## Direction
Using the blog post below about giving up refined sugar, answer:
(a) In which city was the writer working on Wednesday?
(b) How many chocolatey bumps are on the short edge of a Choco Leibniz?
(c) What dessert was delivered to the table next to the friends?

## Given passage
-----
Tag Archives: strong

Fighting The Good Fight

The first week of going cold-turkey where refined sugar is concerned is always the pits. I’m hanging in there, and happy to report that I haven’t caved, despite my Asshole voice rolling out every trick in the book in an attempt to cure me of the ridiculous notion that I can live without it.

Wednesday brought its own unique brand of torture. I was working in Birmingham, and one of our recruitment partners had very kindly offered us their office space to do some interviews. The room was lovely, with tea and coffee all laid out, together with a plate of biscuits. And I’m not talking just any biscuits…these were Choco Leibniz biscuits. My favourite. There’s something about the buttery crunchy biscuit base and the thick slab of chocolate sitting on the top which makes me want to lock lips as soon as I clap eyes on them.

I could tell you now exactly how they were arranged on the plate, because for the three hours we spent in that room I was barely able to focus on anything else. There were six of them. Four were arranged down one side of the plate, chocolate side up, and two were in the middle, chocolate side down and leaning against a pile of bleh biscuits which occupied the other side of the plate.

Did you know that the long fluted edge of a Choco Leibniz has fifteen little chocolatey bumps on it? And the short edge has eleven. I fantasised about biting into each and every single one of them. Or resting my tongue in between one of those little chocolatey bumps, and resisting the temptation to lick so it’d last for the longest possible time,  just waiting for that sweet chocolate to melt and explode onto my tastebuds. Or best of all nibbling all the chocolate from around the edge first, before dunking the middle bit in my coffee. For three hours those thoughts wrestled for pole position with everything else going on in my head.

They almost drove me mad, but I didn’t have one. It was warm in the room we were using so we had the window open, and every now and again there was a suggestion of a breeze which carried the scent of them right to my nose. I could feel myself sniffing the air like a lion with an antelope in it’s sights…shit the bed I wanted one so badly. But I left all six on the plate.

And last night, I went out for dinner with three very good friends. We’d picked the restaurant carefully, and researched the menu before we went so we were all confident that we could stick to our respective food plans. And that was fine, except as we were seated, dessert in the form of baclava was delivered to the table next to us. Oh you have no idea.
-----
## Data excerpt
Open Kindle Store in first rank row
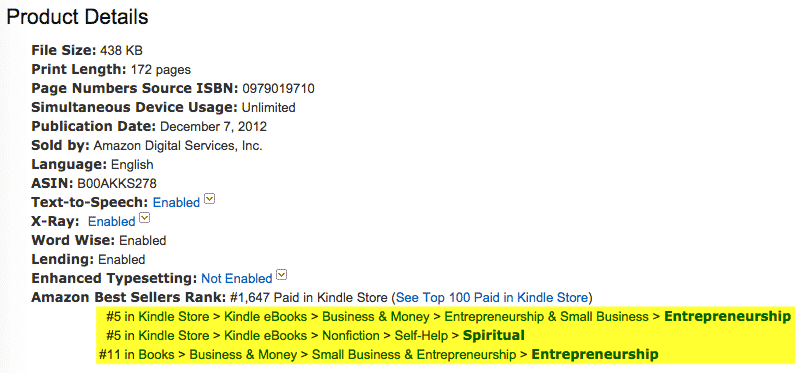pyautogui.click(x=174, y=317)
-----
## Solution for this problem
(a) Birmingham
(b) Eleven
(c) Baclava